U.S. Economy Looks Great on Surface, But Details Foretell a Scary Tale
On the surface, everything looks great in the U.S. economy. But don’t just look at the surface; pay attention to the details. There are problems brewing, and the U.S. economy could face headwinds.
Understand that economic data like gross domestic product (GDP) are lagging economic indicators. They tell us what has already happened. Investors need to pay attention to leading indicators of what could happen in the future.
Here are three signs that the U.S. economy could be facing problems.
Retail Sales Slump
One indicator that’s particularly worth watching in the U.S. economy is retail sales. This data set tells us how American consumers are doing, financially. If they’re spending, great. If they’re pulling back on spending, it’s worrisome.
Over the past few months, retail sales in the U.S. have been decelerating at an alarming pace. In March, retail sales grew by more than 11% month-over-month. In May, however, retail sales declined by 1.4%. In June, they inched up by 0.9%, but in July, they declined by 1.8%. (Source: “Retail Sales: Retail Trade and Food Services,” Federal Reserve Bank of St. Louis, last accessed October 13, 2021.)
Given this deceleration in retail sales, one must ask: Are U.S. consumers watching their spending, and will they continue to cut back?
U.S. consumers are a massive force in the economy. If they step back, the U.S. economy will get hurt.
While we’re at it, don’t forget that the inflation rate in the U.S. is extremely high. In September, the U.S. Bureau of Labor Statistics reported that consumer prices grew by 5.4% year-over-year. (Source: “Consumer Price Index Summary,” U.S. Bureau of Labor Statistics, October 13, 2021.)
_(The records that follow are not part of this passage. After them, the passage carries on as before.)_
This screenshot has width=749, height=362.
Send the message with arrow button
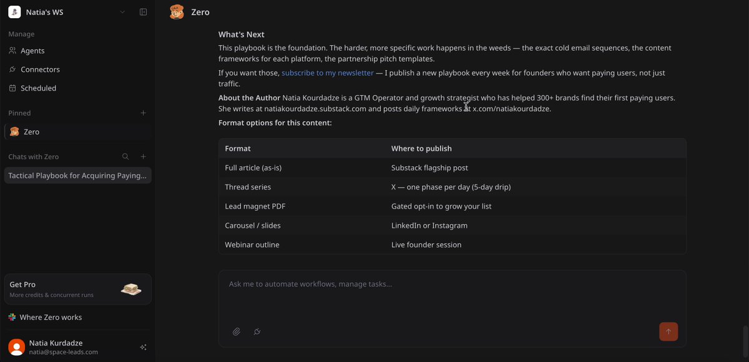coord(668,331)
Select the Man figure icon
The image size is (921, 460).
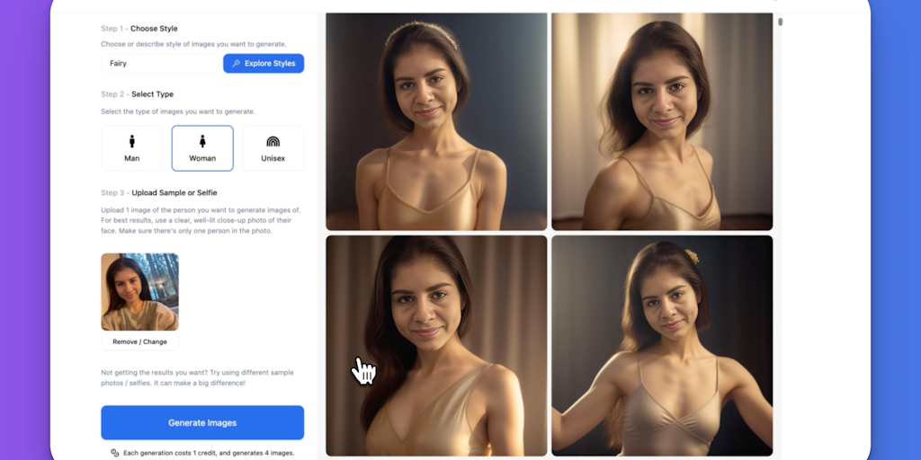pyautogui.click(x=132, y=141)
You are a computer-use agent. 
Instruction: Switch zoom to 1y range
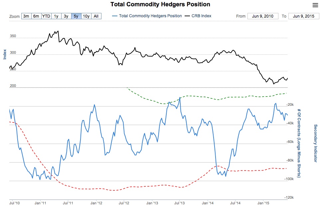point(56,16)
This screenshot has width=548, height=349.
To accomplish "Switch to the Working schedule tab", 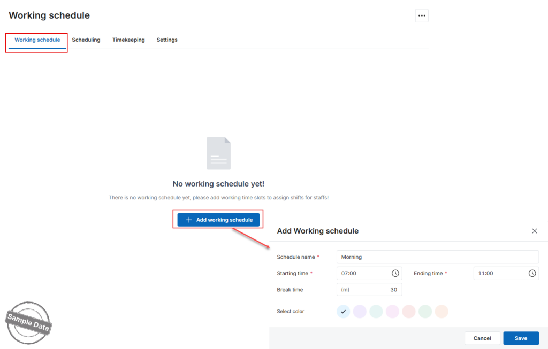I will [x=37, y=40].
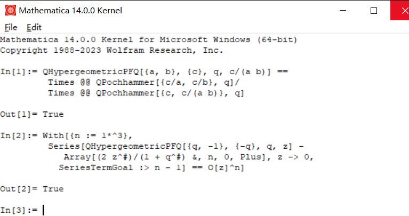The width and height of the screenshot is (409, 216).
Task: Click the In[2]:= prompt label
Action: coord(19,135)
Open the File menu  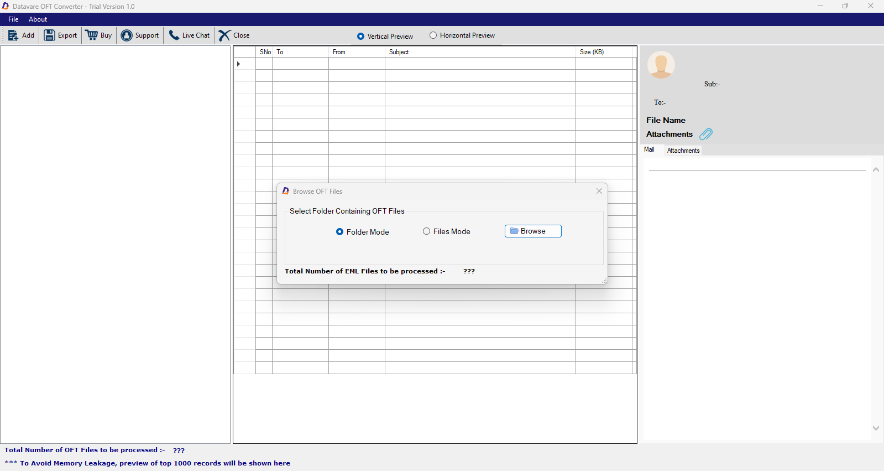pos(13,19)
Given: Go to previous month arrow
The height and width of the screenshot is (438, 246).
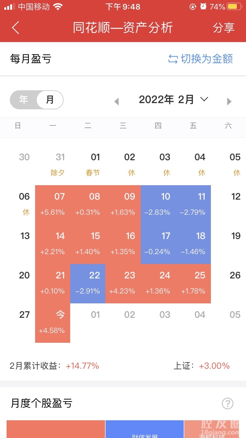Looking at the screenshot, I should (116, 101).
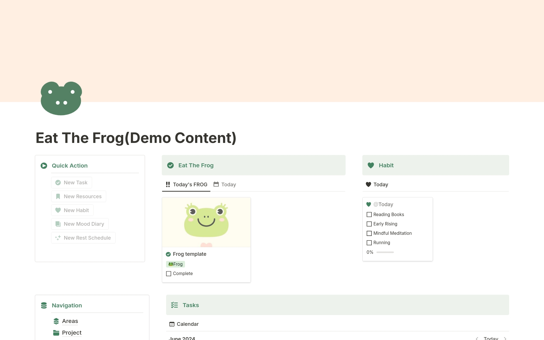Click the layers icon beside Navigation
544x340 pixels.
click(44, 305)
Inflation impacts consumption directly, so that’s not a good sign.
Inventory Levels Surge
Look at what businesses in the U.S. are doing as well: their inventory levels continue to soar.
In the past few months, business inventories have increased consistently. In May, business inventories grew by 0.6% from the previous month. In June, business inventories jumped by 0.9% month-over-month. In July, business inventories saw month-over-month growth of 0.5% to about $2.1 trillion. (Source: “Total Business Inventories,” Federal Reserve Bank of St. Louis, last accessed October 13, 2021.)
Why bother paying attention to business inventories? If businesses are piling up products, it could be a sign that they aren’t able to sell them.
Construction Spending Lags
Also pay attention to the construction spending figures in the U.S. economy. It matters because this sector creates a lot of quality jobs and tends to have a trickle-down effect on the entire economy.
In the past few months, construction spending in the U.S. has been subdued, at best.
In June, construction spending grew by almost one percent from May. In July, construction spending only grew by 0.3% from a month earlier. In August, there wasn’t any growth in construction spending compared to July. (Source: “Total Construction Spending: Total Construction in the United States,” Federal Reserve Bank of St. Louis, last accessed October 13, 2021.)
U.S. Economic Outlook for 2022: Growth Could Stall
Dear reader, the list of leading indicators suggesting there are problems brewing in the U.S. economy continues to get longer. The three indicators mentioned above are just a few examples.
In case you didn’t know, even the Federal Reserve has recently revised its guidance lower for the U.S. economy for 2021. In June, the Federal Reserve expected U.S. GDP to grow by seven percent this year. Now it only expects GDP growth of 5.9% in 2021. (Source: “Summary of Economic Projections,” Federal Open Market Committee, September 22, 2021.)
I think that, in the coming months, it’s possible that more revisions to the growth forecast of the U.S. economy will follow. I’ll also say this: 2022 might not be as great as currently perceived. The Federal Reserve expects a GDP growth rate of 3.8% for 2022, but the U.S. economy might actually register GDP growth at a much lower rate.
Investors: understand that the U.S. economy and companies’ earnings are directly correlated. If the economy faces headwinds, the earnings of companies will get impacted.
Moreover, the stock market moves well in advance of the economy, so it’s possible that we’ll see turbulence in the stock market as economic data starts to break investor confidence.